> [Exercise aim] Look below for the line that has "[Close] (198, 1075)". Set down the lines from there through the line that has "Get on the SPAIN Waitlist! [button] (84, 179)", exactly as written.

(Beginning of Excerpted data)

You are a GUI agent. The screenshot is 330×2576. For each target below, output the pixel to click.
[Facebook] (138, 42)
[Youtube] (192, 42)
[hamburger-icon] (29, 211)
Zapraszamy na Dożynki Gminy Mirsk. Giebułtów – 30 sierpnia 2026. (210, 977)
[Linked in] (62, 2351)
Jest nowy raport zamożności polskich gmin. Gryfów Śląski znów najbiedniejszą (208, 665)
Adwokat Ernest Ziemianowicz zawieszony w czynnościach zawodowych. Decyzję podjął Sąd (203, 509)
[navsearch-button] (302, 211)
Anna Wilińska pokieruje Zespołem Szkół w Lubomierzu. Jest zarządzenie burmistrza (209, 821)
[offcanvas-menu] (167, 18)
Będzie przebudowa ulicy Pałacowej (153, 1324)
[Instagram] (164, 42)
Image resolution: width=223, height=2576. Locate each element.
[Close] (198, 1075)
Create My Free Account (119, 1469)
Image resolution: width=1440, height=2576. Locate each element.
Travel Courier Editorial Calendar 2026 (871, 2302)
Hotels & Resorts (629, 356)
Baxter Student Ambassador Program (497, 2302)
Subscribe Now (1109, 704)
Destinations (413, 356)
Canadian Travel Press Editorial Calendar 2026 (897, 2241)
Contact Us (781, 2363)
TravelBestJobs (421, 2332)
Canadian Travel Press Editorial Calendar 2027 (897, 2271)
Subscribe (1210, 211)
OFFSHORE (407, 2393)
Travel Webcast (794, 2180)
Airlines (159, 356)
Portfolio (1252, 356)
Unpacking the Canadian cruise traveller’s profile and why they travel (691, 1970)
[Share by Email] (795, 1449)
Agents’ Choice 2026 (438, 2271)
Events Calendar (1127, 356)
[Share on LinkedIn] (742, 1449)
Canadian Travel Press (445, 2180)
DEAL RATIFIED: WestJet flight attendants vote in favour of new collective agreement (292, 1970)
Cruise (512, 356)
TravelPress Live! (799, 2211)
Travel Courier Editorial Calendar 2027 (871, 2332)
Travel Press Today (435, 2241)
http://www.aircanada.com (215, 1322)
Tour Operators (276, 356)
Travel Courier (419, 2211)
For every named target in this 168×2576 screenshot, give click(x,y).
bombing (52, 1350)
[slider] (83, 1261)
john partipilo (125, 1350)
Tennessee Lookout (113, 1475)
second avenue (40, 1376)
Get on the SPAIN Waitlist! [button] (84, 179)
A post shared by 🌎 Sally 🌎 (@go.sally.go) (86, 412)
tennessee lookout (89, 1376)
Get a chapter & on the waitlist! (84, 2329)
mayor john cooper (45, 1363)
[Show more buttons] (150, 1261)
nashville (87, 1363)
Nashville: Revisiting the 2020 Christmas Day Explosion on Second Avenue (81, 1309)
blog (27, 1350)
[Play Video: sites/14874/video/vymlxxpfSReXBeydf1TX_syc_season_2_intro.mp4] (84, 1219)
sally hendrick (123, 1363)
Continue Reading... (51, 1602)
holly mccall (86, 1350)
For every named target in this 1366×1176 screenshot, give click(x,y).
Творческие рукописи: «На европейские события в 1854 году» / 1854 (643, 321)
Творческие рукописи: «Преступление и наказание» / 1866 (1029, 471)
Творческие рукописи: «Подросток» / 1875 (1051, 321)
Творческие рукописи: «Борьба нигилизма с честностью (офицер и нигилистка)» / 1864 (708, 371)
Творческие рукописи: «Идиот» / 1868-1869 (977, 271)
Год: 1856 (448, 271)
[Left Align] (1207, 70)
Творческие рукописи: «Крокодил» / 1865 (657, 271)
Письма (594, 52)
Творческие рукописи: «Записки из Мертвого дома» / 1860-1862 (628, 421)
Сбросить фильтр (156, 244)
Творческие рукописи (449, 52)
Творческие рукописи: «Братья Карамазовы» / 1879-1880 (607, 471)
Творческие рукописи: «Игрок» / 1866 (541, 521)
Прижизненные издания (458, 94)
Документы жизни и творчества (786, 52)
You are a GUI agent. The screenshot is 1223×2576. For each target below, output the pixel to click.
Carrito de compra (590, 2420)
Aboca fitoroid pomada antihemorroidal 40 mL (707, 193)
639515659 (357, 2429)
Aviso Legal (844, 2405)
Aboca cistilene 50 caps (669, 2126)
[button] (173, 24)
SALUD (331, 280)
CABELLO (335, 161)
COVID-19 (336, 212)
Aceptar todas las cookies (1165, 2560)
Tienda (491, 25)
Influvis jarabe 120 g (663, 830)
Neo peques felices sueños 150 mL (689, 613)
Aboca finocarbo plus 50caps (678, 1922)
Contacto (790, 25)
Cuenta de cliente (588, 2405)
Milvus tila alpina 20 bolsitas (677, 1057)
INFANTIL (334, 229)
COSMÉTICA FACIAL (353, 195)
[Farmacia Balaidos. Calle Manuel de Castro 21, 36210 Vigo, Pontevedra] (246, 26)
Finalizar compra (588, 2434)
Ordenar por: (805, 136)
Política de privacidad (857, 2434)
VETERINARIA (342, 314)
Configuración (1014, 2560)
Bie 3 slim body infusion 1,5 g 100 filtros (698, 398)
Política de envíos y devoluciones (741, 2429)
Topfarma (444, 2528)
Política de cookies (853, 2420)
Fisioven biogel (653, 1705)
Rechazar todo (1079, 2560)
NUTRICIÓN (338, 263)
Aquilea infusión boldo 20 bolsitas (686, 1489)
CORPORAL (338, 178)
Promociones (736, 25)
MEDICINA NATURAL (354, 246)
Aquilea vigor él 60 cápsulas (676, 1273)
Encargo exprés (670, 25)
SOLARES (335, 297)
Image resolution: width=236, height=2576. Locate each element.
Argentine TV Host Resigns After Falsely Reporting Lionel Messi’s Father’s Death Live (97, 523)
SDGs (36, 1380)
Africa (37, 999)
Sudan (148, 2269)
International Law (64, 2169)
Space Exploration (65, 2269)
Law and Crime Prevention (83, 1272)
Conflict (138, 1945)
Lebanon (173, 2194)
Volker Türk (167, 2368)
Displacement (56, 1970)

(End of Excerpted data)

> [Answer to the problem]
[Close] (198, 1075)
Create My Free Account (119, 1469)
Image resolution: width=1440, height=2576. Locate each element.
Travel Courier Editorial Calendar 2026 (871, 2302)
Hotels & Resorts (629, 356)
Baxter Student Ambassador Program (497, 2302)
Subscribe Now (1109, 704)
Destinations (413, 356)
Canadian Travel Press Editorial Calendar 2026 (897, 2241)
Contact Us (781, 2363)
TravelBestJobs (421, 2332)
Canadian Travel Press Editorial Calendar 2027 (897, 2271)
Subscribe (1210, 211)
OFFSHORE (407, 2393)
Travel Webcast (794, 2180)
Airlines (159, 356)
Portfolio (1252, 356)
Unpacking the Canadian cruise traveller’s profile and why they travel (691, 1970)
[Share by Email] (795, 1449)
Agents’ Choice 2026 (438, 2271)
Events Calendar (1127, 356)
[Share on LinkedIn] (742, 1449)
Canadian Travel Press (445, 2180)
DEAL RATIFIED: WestJet flight attendants vote in favour of new collective agreement (292, 1970)
Cruise (512, 356)
TravelPress Live! (799, 2211)
Travel Courier Editorial Calendar 2027 (871, 2332)
Travel Press Today (435, 2241)
http://www.aircanada.com (215, 1322)
Tour Operators (276, 356)
Travel Courier (419, 2211)
For every named target in this 168×2576 screenshot, give click(x,y).
bombing (52, 1350)
[slider] (83, 1261)
john partipilo (125, 1350)
Tennessee Lookout (113, 1475)
second avenue (40, 1376)
Get on the SPAIN Waitlist! [button] (84, 179)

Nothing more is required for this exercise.